SUPPLIED PASSAGE –
*-*-*

4

It is possible to read parquet files from S3 as shown here or here.

I am working with S3 access points. Having S3 access point ARN is it possible to read parquet files from it?

I am trying with the following sample code:

import s3fs
import pyarrow.parquet as pq

S3_ACCESS_POINT_ARN = "..."

s3_filesystem = s3fs.S3FileSystem()
s3_file_uri = f"{S3_ACCESS_POINT_ARN}/examples/example1.parquet"
example1_df = pq.ParquetDataset(s3_file_uri, s3_filesystem).read_pandas().to_pandas()

Executing it results with:

ParamValidationError: Parameter validation failed:
Invalid bucket name S3_ACCESS_POINT_ARN: Bucket name must match the regex "^[a-zA-Z0-9.\-_]{1,255}$" or be an ARN matching the regex "^arn:(aws).*:s3:[a-z\-0-9]+:[0-9]{12}:accesspoint[/:][a-zA-Z0-9\-]{1,63}$"

I have also tried replacing / with : in S3_ACCESS_POINT_ARN which results in:

PermissionError: AccessDenied

Finally I tried using:

pq.read_table(S3_ACCESS_POINT_ARN, s3_filesystem).to_pandas()

which resulted in:

OsError: Passed non-file path: S3_ACCESS_POINT_ARN

It is worth mentioning that there is no access issues with reading files from this access point, with the code below working:

import boto3

S3_ACCESS_POINT_ARN = "..."

s3 = boto3.resource('s3')
bucket = s3.bucket(S3_ACCESS_POINT_ARN)
bucket.download_file(f"{S3_ACCESS_POINT_ARN}/examples/example1.parquet", "/tmp/examples/example1.parquet")

*-*-*

EXERCISE GOAL – Reproduce the post above about reading Parquet files through an S3 access point word for word, from start to finish.

RECORDED INFORMATION –
*-*-*

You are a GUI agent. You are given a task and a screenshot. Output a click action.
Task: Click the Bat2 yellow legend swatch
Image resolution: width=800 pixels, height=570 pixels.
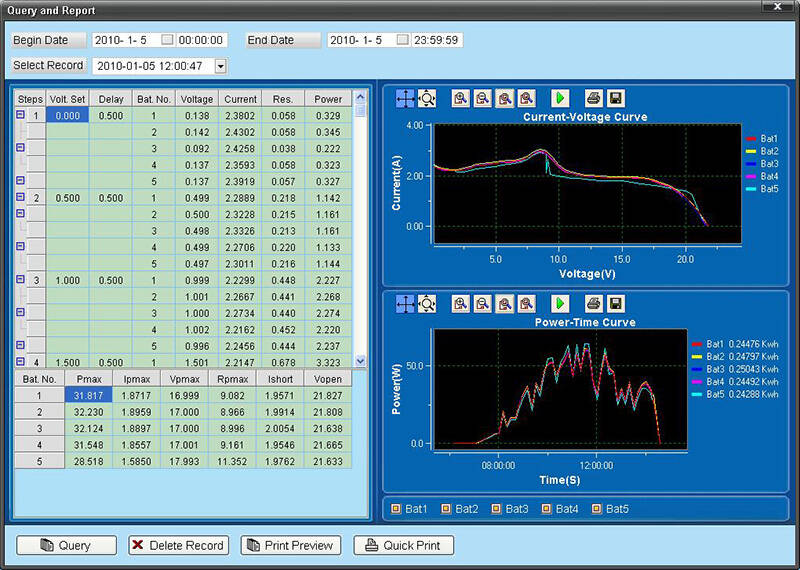click(750, 151)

*-*-*

RESULT FOR THIS TASK –
4

It is possible to read parquet files from S3 as shown here or here.

I am working with S3 access points. Having S3 access point ARN is it possible to read parquet files from it?

I am trying with the following sample code:

import s3fs
import pyarrow.parquet as pq

S3_ACCESS_POINT_ARN = "..."

s3_filesystem = s3fs.S3FileSystem()
s3_file_uri = f"{S3_ACCESS_POINT_ARN}/examples/example1.parquet"
example1_df = pq.ParquetDataset(s3_file_uri, s3_filesystem).read_pandas().to_pandas()

Executing it results with:

ParamValidationError: Parameter validation failed:
Invalid bucket name S3_ACCESS_POINT_ARN: Bucket name must match the regex "^[a-zA-Z0-9.\-_]{1,255}$" or be an ARN matching the regex "^arn:(aws).*:s3:[a-z\-0-9]+:[0-9]{12}:accesspoint[/:][a-zA-Z0-9\-]{1,63}$"

I have also tried replacing / with : in S3_ACCESS_POINT_ARN which results in:

PermissionError: AccessDenied

Finally I tried using:

pq.read_table(S3_ACCESS_POINT_ARN, s3_filesystem).to_pandas()

which resulted in:

OsError: Passed non-file path: S3_ACCESS_POINT_ARN

It is worth mentioning that there is no access issues with reading files from this access point, with the code below working:

import boto3

S3_ACCESS_POINT_ARN = "..."

s3 = boto3.resource('s3')
bucket = s3.bucket(S3_ACCESS_POINT_ARN)
bucket.download_file(f"{S3_ACCESS_POINT_ARN}/examples/example1.parquet", "/tmp/examples/example1.parquet")